EXTRACT PROVIDED
────────────────────────────────────────
Suppose you get injured or sick from something at work. If you sue your employer for negligence, you may be able to recover a significant amount of money and damages. However, to succeed you would have to prove that your employer is at fault – that’s a difficult task. The law firm of Goldenberg Heller Antognoli Rowland Short & Gori, P.C. represents and assists employees who have been hurt at their places of employment. 

Instead of suing your employer, which costs both employers and employees a lot of time and money, the workers' compensation system was developed to promptly compensate employees who are injured and save employers from having to pay vast sums of money in damages to injured employees. Workers' compensation is a system designed to compensate you if you are injured or become ill at work. It acts in place of a lawsuit against your employer.

What does your employer pay? 

Under workers' compensation, your employer must pay you benefits--usually lost wages and medical bills--and those benefits are the only benefits you can receive for your injury or illness. In return for guaranteed benefits, you don't have to prove your employer was at fault--any work-related injury is covered. 

Each state has its own workers' compensation system. Every system is a little different, but there are similarities. To get the money to pay benefits, employers buy workers' comp insurance, required by most states. 

Federal employees have a separate workers' compensation system, which is similar to most state plans.

Getting lost wages 

If your workers' comp injury requires you to miss work, you are entitled to lost wages. State law varies on how long you need to be out of work before you can begin getting lost wages and on how much money you can get. 

Workers' comp doesn't cover minor injuries and illnesses. An injury must cause you to miss a certain number of days at work before it is compensable. Once the disability has persisted beyond the waiting period, the employee can begin to recover his or her lost time from work.

Types of disabilities 

The percentage of your wages that is recoverable varies depending on the type of injury you have. 

"Permanent Partial Disability" refers to a medical disability that lasts for an indefinite period of time and does not prevent the employee from returning to gainful employment.

"Permanent Total Disability" refers to a medical disability that is unlikely to improve, despite medical treatment, and prevents the employee from returning to gainful employment. 

"Temporary Partial Disability" refers to a medical disability that is expected to last for a limited period of time and does not prevent the employee from returning to gainful employment. 

"Temporary Total Disability" refers to a medical disability that is expected to last for a limited period of time and prevents the employee from returning to gainful employment for that limited period of time.
────────────────────────────────────────
DATASET CONTENT
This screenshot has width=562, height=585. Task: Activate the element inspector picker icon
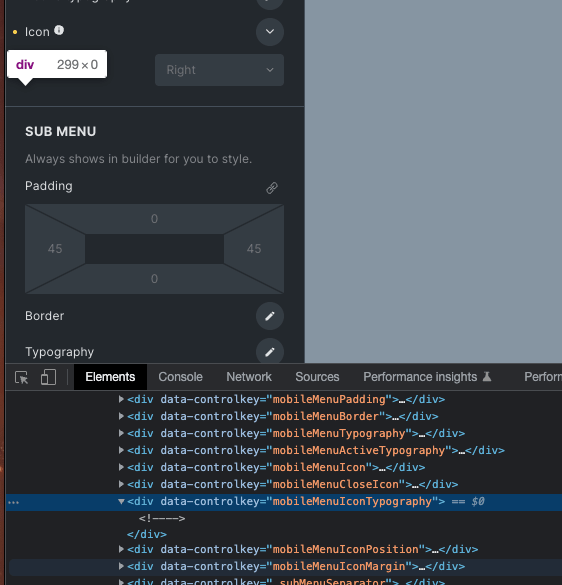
────────────────────────────────────────
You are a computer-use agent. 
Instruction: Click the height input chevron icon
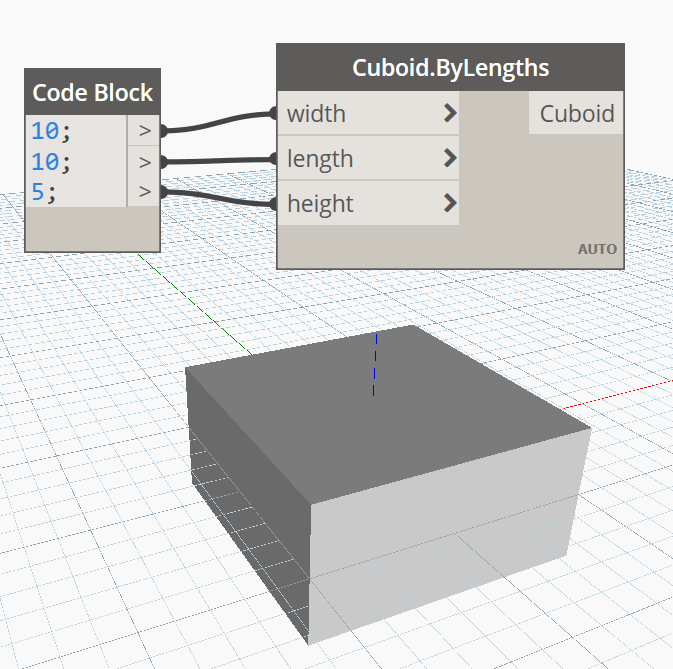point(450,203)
────────────────────────────────────────
WHAT YOU HAVE TO DO
In the workers' compensation text, which term names a medical disability expected to last for a limited period of time that does not prevent the employee from returning to gainful employment? Rely only on the workers' compensation text, not on the material.

ANSWER TO THIS PROBLEM
Temporary Partial Disability